Tonic seizure (Term)	Seizure (Ancestor)	Is valid	Explanation
observed	observed	No	Tonic seizure is a type of Seizure. Use the most specific term (Tonic seizure).
excluded	excluded	No	Absence of a Seizure implies absence of the Tonic seizure. Use the less specific term (Seizure).
observed	excluded	No	Absence of a Seizure implies absence of the Tonic seizure. Keep one of the terms depending on the case context.
excluded	observed	Yes	A valid phenotype term combination. A subject can be annotated with a term and having a sub-type excluded at the same time.

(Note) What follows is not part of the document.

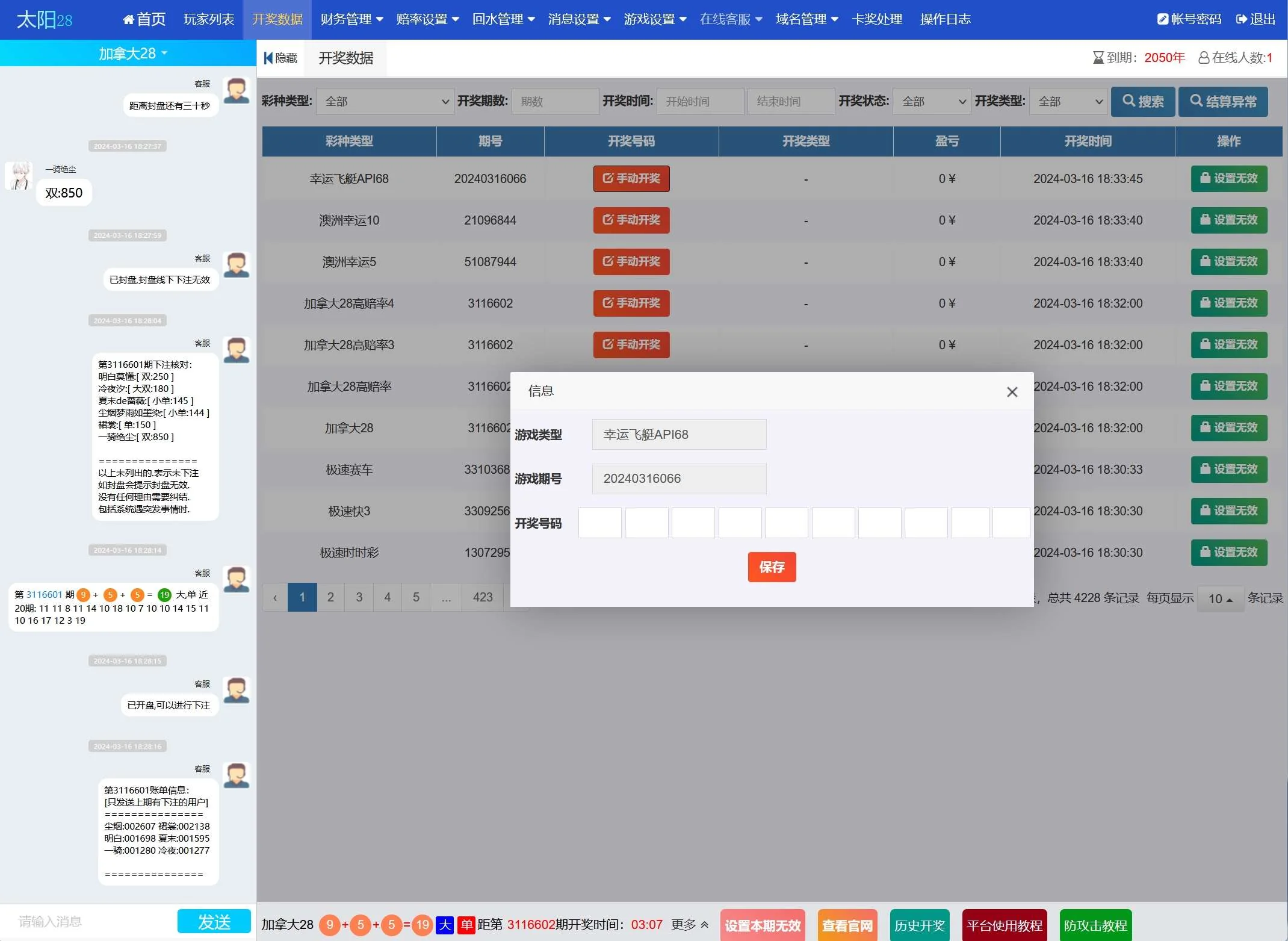Screen dimensions: 1288x941
Task: Click the 搜索 magnifier button
Action: (x=1142, y=101)
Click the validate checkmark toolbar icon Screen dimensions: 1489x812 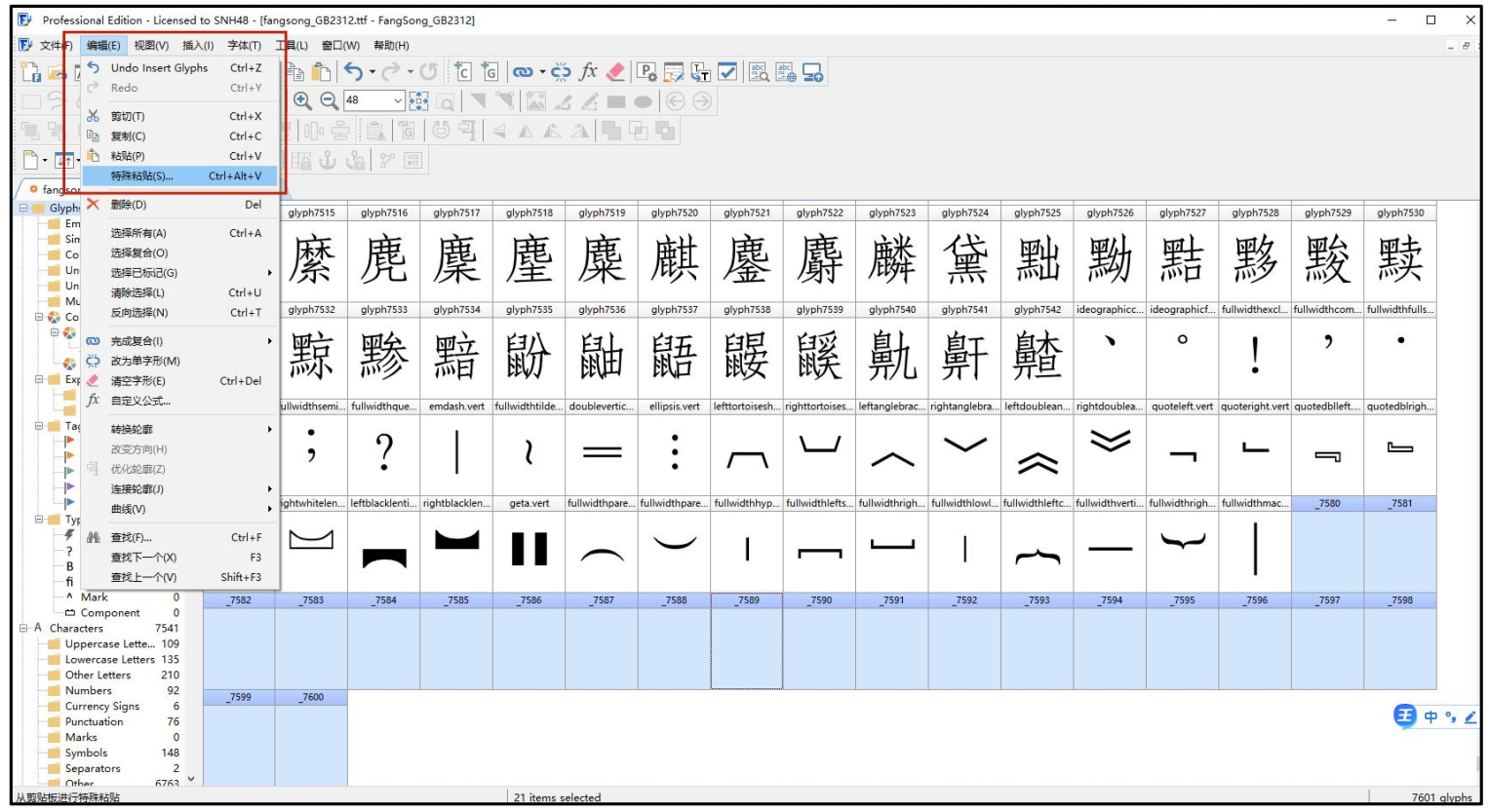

Using ancestry validator in the validator workflow is fairly straightforward if we can get ahold of a HPO Ontology object:

PhenopacketValidator<PhenopacketOrBuilder> ancestry = HpoPhenotypeValidators.Ancestry.phenopacketHpoAncestryValidator(hpo);
builder.addValidator(ancestry);

Organ system validation

In some cases it may be desirable to ensure presence of annotation for specific organ systems. For instance, phenopackets that represent patients with Marfan syndrome may require annotation of three organ systems:

Eye
Cardiovascular system
Respiratory system

To annotate organ system, we either exclude the corresponding top-level HPO term or by adding a descendent term:

Organ system	Top-level HPO term	Example descendent
Eye	Abnormality of the eye	Ectopia lentis
Cardiovascular system	Abnormality of the cardiovascular system	Mitral regurgitation
Respiratory system	Abnormality of the respiratory system	Pneumothorax

The HpoOrganSystemValidator requires HPO Ontology and a list of top-level HPO terms:

List<TermId> organSystemIds = List.of(HpoOrganSystems.EYE, HpoOrganSystems.CARDIOVASCULAR, HpoOrganSystems.RESPIRATORY);
PhenopacketValidator<PhenopacketOrBuilder> organSystem = HpoPhenotypeValidators.OrganSystem.phenopacketHpoOrganSystemValidator(hpo, organSystemIds);
builder.addValidator(organSystem);

Phenopacket-tools includes a convenience class HpoOrganSystems with IDs of the commonly-used top-level HPO terms. However, any valid term ID can be used for the organ system validation. For instance, List.of(TermId.of("HP:0001250")) validates annotation of a Seizure (HP:0001250).